** START MATERIAL PROVIDED **

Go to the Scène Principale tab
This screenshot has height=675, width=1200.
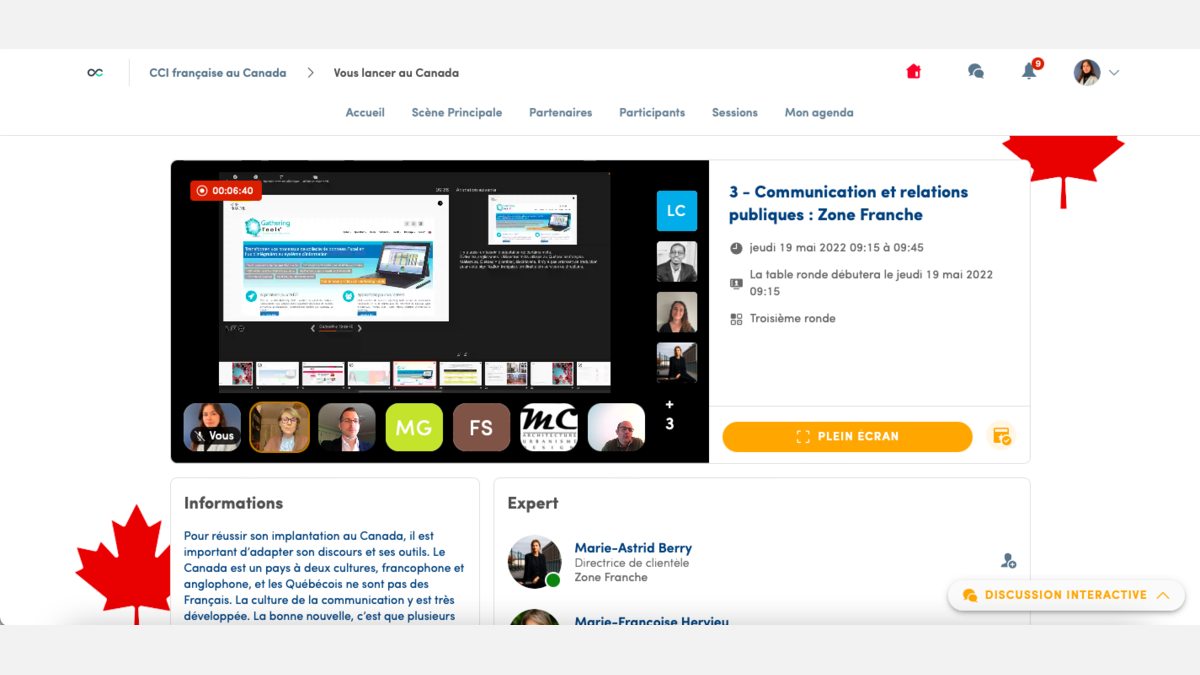point(457,113)
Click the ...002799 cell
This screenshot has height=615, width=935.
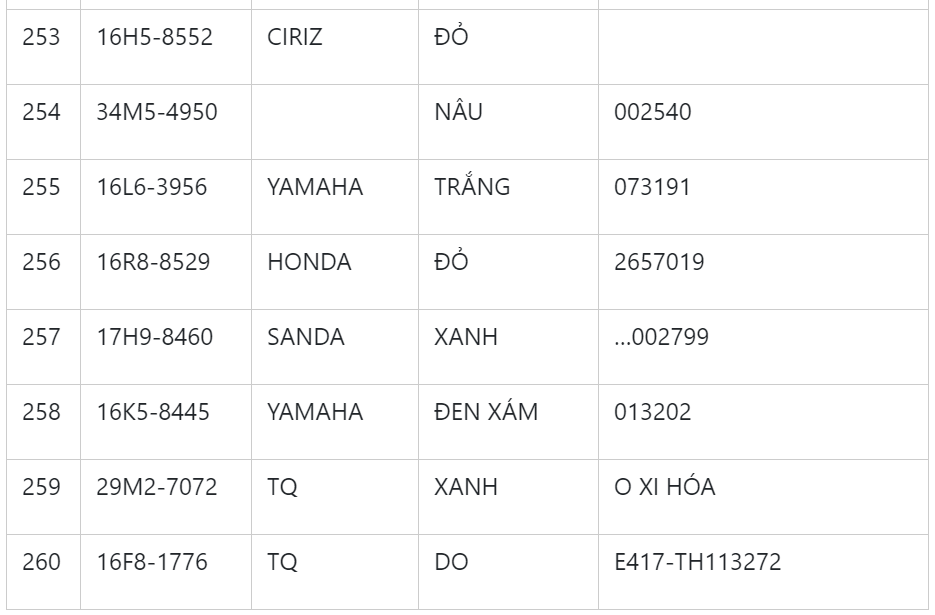pos(661,337)
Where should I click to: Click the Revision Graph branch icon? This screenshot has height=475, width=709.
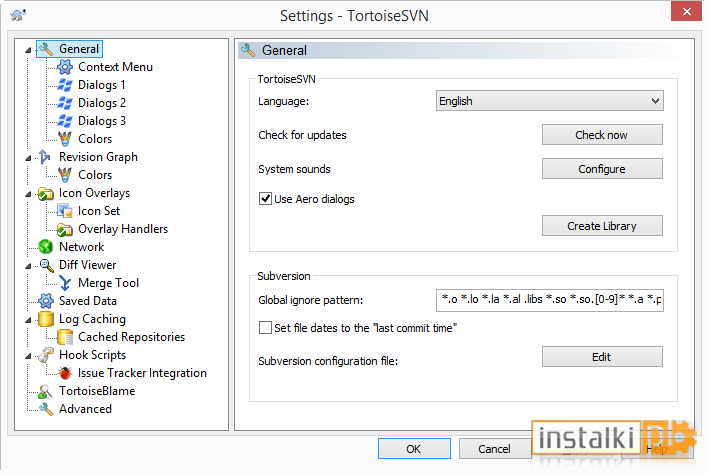tap(45, 157)

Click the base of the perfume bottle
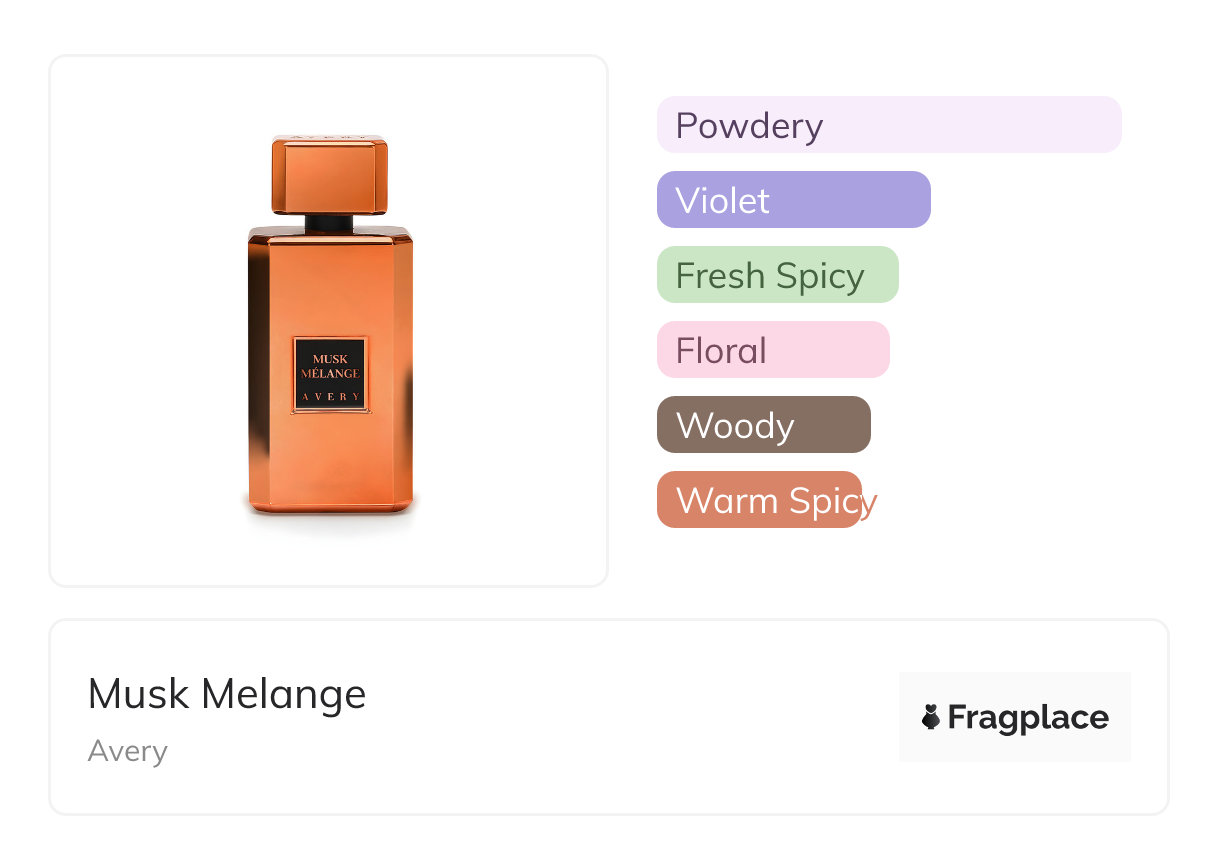click(329, 503)
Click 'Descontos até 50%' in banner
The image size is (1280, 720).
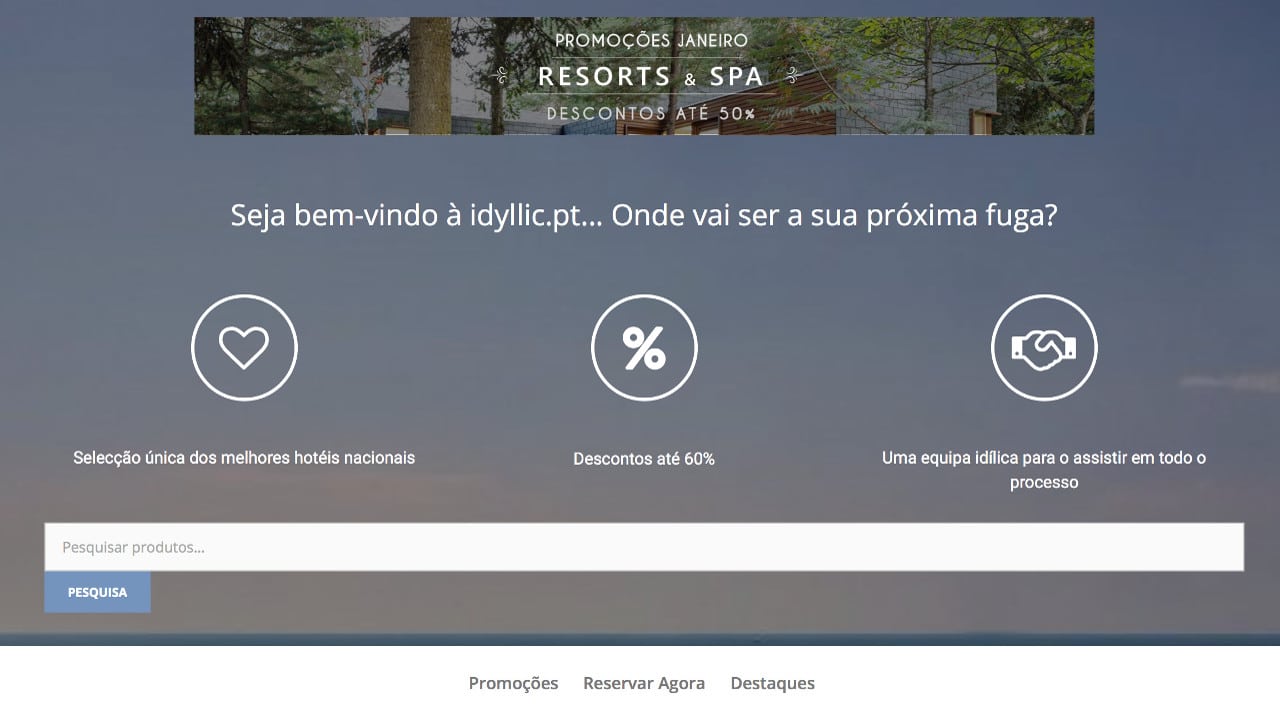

** END MATERIAL PROVIDED **

• **TASK DESCRIPTION**:
Turn the lines above into a numbered list, skipping blank lines and leaving out the pictures.

• **TASK OUTPUT**:
1. Go to the Scène Principale tab
2. This screenshot has height=675, width=1200.
3. point(457,113)
4. Click the ...002799 cell
5. This screenshot has height=615, width=935.
6. pos(661,337)
7. Where should I click to: Click the Revision Graph branch icon? This screenshot has height=475, width=709.
8. tap(45, 157)
9. Click the base of the perfume bottle
10. click(329, 503)
11. Click 'Descontos até 50%' in banner
12. The image size is (1280, 720).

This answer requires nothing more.